By Brett Borkan
CAIRO: The Egyptian military conducted virginity tests on female protestors in self-defense against potential rape allegations, Major General Abdel-Fattah Al-Sisi, head of Egypt’s military intelligence, reportedly told Amnesty International Sunday.
According to a press release from Amnesty, Al-Sisi, who is a member of Egypt’s Supreme Council of the Armed Forces (SCAF), “said virginity tests were carried out to protect the army against possible allegations of rape.”
This is the first time that a member of the military council ruling Egypt since former president Hosni Mubarak was overthrown in February has been named confirming that the military carried out virginity tests.
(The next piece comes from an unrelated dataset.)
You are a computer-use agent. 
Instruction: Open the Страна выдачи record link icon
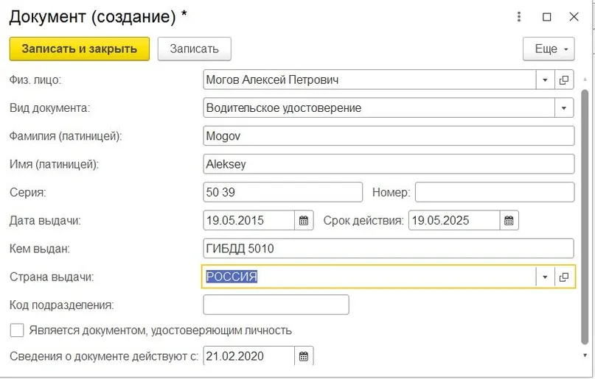point(564,277)
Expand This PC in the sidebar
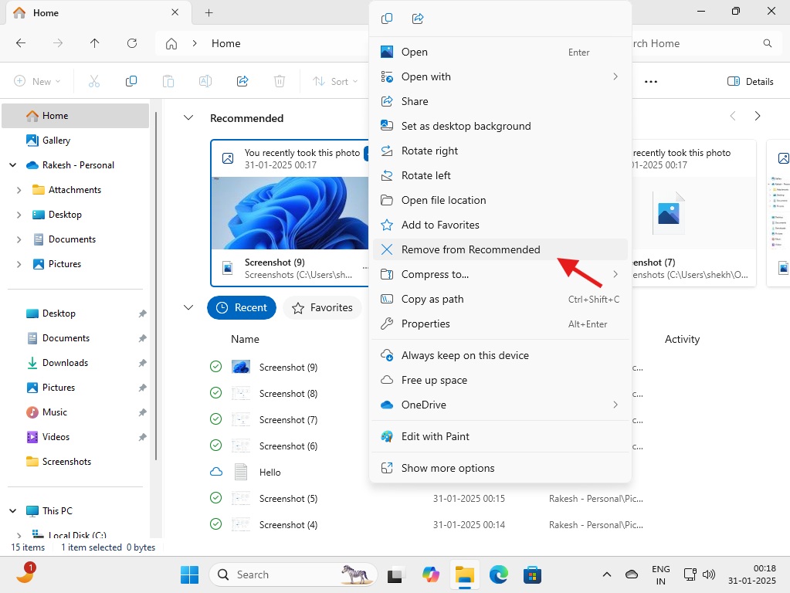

In May, CNN quoted an anonymous Egyptian army general admitting that virginity tests were conducted on female protestors during a crackdown on Tahrir Square protestors on March 9.
In the report, the army general defended the practice of virginity tests, which have created an uproar both inside and outside of Egypt.
“The girls who were detained were not like your daughter or mine,” CNN quoted the unnamed general as saying, “These were girls who had camped out in tents with male protesters in Tahrir Square, and we found in the tents Molotov cocktails and (drugs).”
“We didn’t want them to say we had sexually assaulted or raped them, so we wanted to prove that they weren’t virgins in the first place… None of them were (virgins),” the CNN report added.
In the statement released Sunday from Amnesty, Al-Sisi went on to assure that the “army does not intend to detain women again.”
“Major General Al-Sisi explained the need to change the culture of the security forces and gave assurances that instructions had been given not to use violence against demonstrators and to protect detainees against ill-treatment,” Amnesty added.
In regards to those alleging abuse, Al-Sisi urged them to “complain to the military prosecutor” and to “post their complaints on the SCAF Facebook page.”
Al-Sisi also “gave assurances that instructions had been given not to use violence against demonstrators and to protect detainees against ill-treatment,” Amnesty said.